Reinforcement Learning evaluates the action taken, instead of instructing on what actions to take. To study this evaluation problem, a simple version of the n armed bandit problkem is studied.
The problem is given as follows.
You are given n actions, after executing an action you get a reward. Only one action can be executed at a time, the objective is to maximise reward over some number of time steps. We are given a probability distribution of the rewards that we shall get on selection of each action. These values are unceetain, in the sense that they have a high probability of recieving that reward. THere are two methods to tackle this problem
- The greedy way, select the action with the highest certainity. This is termed as exploitation
- Select actions , that don't have the highest certainity, but may give a higher reward in the long term. This is termed as exploration.
There is always a constant tradeoff between exploration and exploitation in RL.
Exploration and exploitation is balanced in a complex way depending on various paramteres which can include
- Estimates
- Uncertainties
- Number of remaining steps among others...
A possible solution to this is:
The sample average method is used as follows:
- The values for actions are calculated as the average of all the rewards received for those actions in previous time steps.
- If the action hasn't been selected befroe, then it's value is init by a default value, say 0.
- If there is a tie between values, a random action is picked out of the tying actions.
This greedy policy always picks the highest reward at that time, we introduce a small probablity E, of picking a random action.
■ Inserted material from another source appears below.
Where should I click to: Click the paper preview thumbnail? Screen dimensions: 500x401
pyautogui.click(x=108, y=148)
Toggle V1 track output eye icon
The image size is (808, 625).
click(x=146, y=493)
This gives us a way to explaore as well as exploit. These methods are called E-greedy methods.
E-greedy methods show a higher final reward than just greedy methods for sample average. But note that this depends on the task at hand. But in a non stationary environment, where the values for actions may change over time, exploration is needed to see whather a non greedy action has not changed to become better than a greedy one. RL operated on a lot of non stationary environments, hence requiring a balance between exploration and exploitation.
The calculation of the averages of values for each time step can be done as follows:
Q = (R + (t-1)*Sigma(Old Q))/t
Q = old Q + (R - old Q)/k
where R is the Reward at this current step,t is the time step, Q old is the old value and Q is the new value being computed.
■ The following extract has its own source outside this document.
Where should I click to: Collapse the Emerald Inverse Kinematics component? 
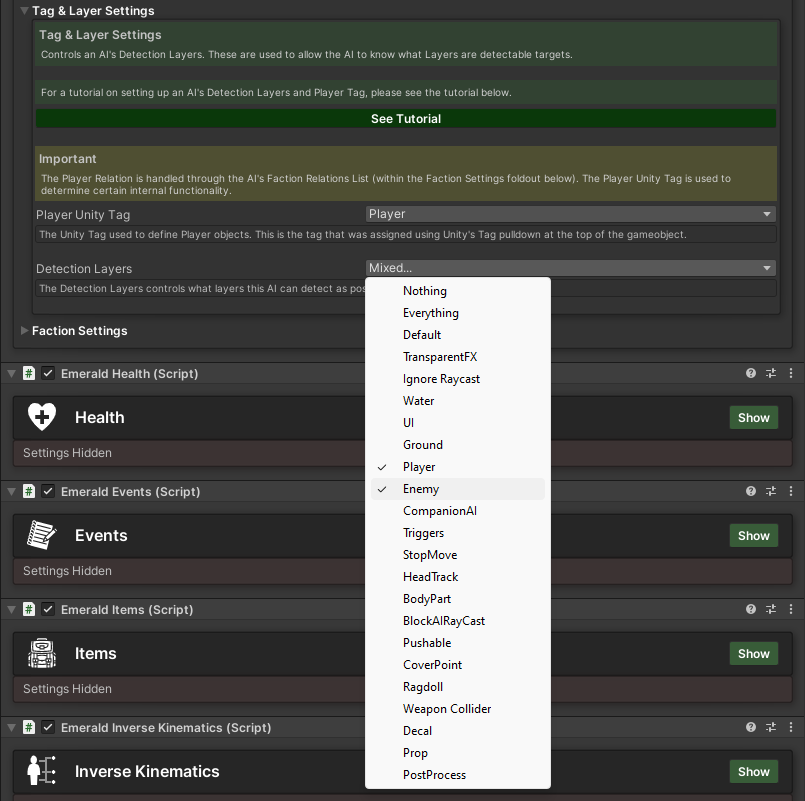(x=11, y=728)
we can also rework the above equation as
NewEstimate ← OldEstimate + StepSize * [Target − OldEstimate]
To track a problem who's action values can change over time, a greedy strategy is sub optimal. Therefore, in most cases it makes sense to weight recent rewards more heavily than long past ones. One of the ways to do this is to use a constant step size paramter a. a is betwwen 0 and 1.
Now the equation for Q becomes becomes
Q = (1-a)^k * first Q + SigmaOverAll((a(1-a)^(total time steps - R_current)*R_current))
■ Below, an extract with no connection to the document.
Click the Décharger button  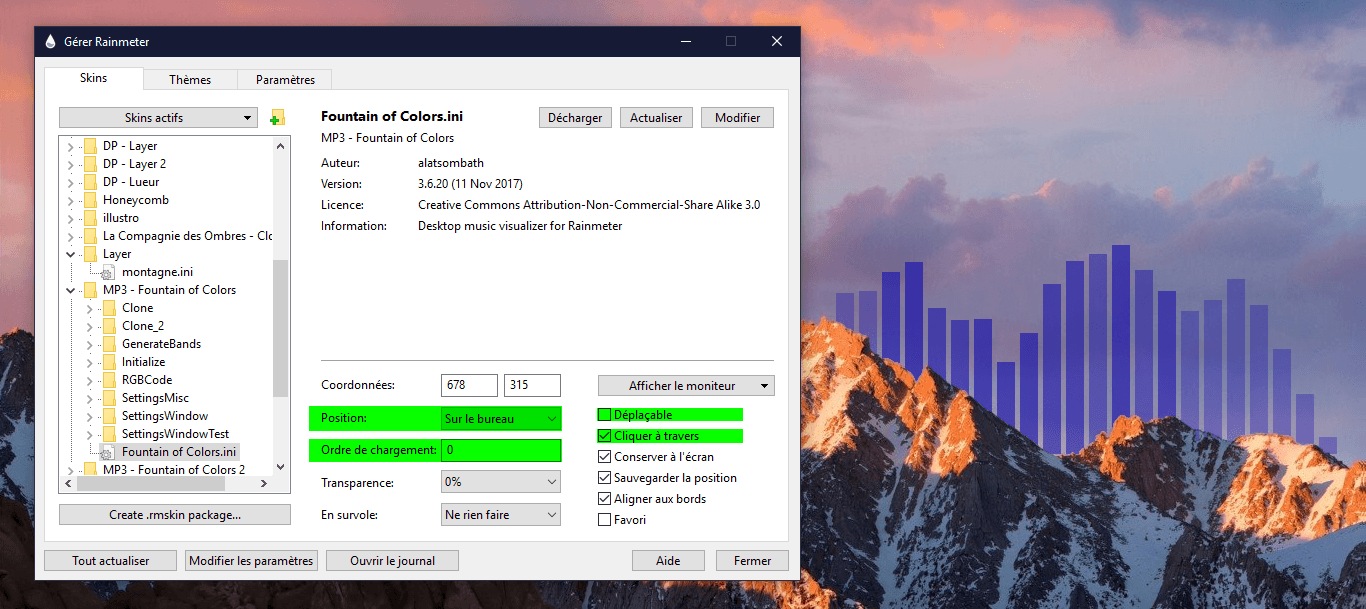tap(575, 118)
This is a weighted average because the sum of (1-a)^k + sigma(a(1-a)^k-i) is 1. ONe can also observe that the weighjt given to old rewardsa is less than the weight given to newer rewards. (Beginnings of the discount factor ?), this is also called expomnential, recency weighted average
Sometimes the initial Q values are set to a high value, say +5. Recall that the values of Q are of mean centered at 0 and variance 1. An initial estimate of +5 is thus wildly optimistic.. A high initial value has the follwoing benefits:
- It will force a model to explore more, for example at the beginning the reward for a greedy value will not be able to be gretater than the initial values, hence requiring the model to explore more.
This is a simple effective trick that can be quite effective in stationary problems. However, it is not well suited for non stationary problems because it's drive for exploration is inherently temporary. If the task changes, creating a new need for exploration, optimistic initial values will not help here. Any method that focuses on initial state is unlikely to help with the general non stationary case.
So now, we have a bunch of uncertain action values. Greedy methods that mnight look brest now might be suboptimal, e-greedy methods forces non greedy methods to be tried.But they do this indiscrimately, with no preference. It would be better if we can select non greedy actions according to their potential of actually being optimal by taking into account
- How close they are to maximal
- Taking into accounmt how uncertain these values are.
One way of doing this is,
A_t = argmax_a[Q_T(a) + c* squareroot(ln(t)/N(a))]
First it was only argmax(Q_t(a)), now the extra term tries to take into account the above two factors. c = degree of exploration, which is greater than 0. This can and should be varied at different points of training. ln(t) denotes natural log of t.
The square root term is also denoted the amount of uncertainity or varinace in that action value pair. The more an action is selcted, the less the variance of that is, also the more another action is selcted other than the current action pair, the more uncertain the value gets. This increase shall slow down over time but is still unbounded, meaning all actions will eventually be selected.
UCB techniqyes often work well with the 10 armed mult bandit problem, but are more difficult to extend to more general RL problems. THere are problems like large state spaces, function approximation and more complexity needed for a amjority of RL problems. IN these advanced settings, there is no known practical applications of UCB so far.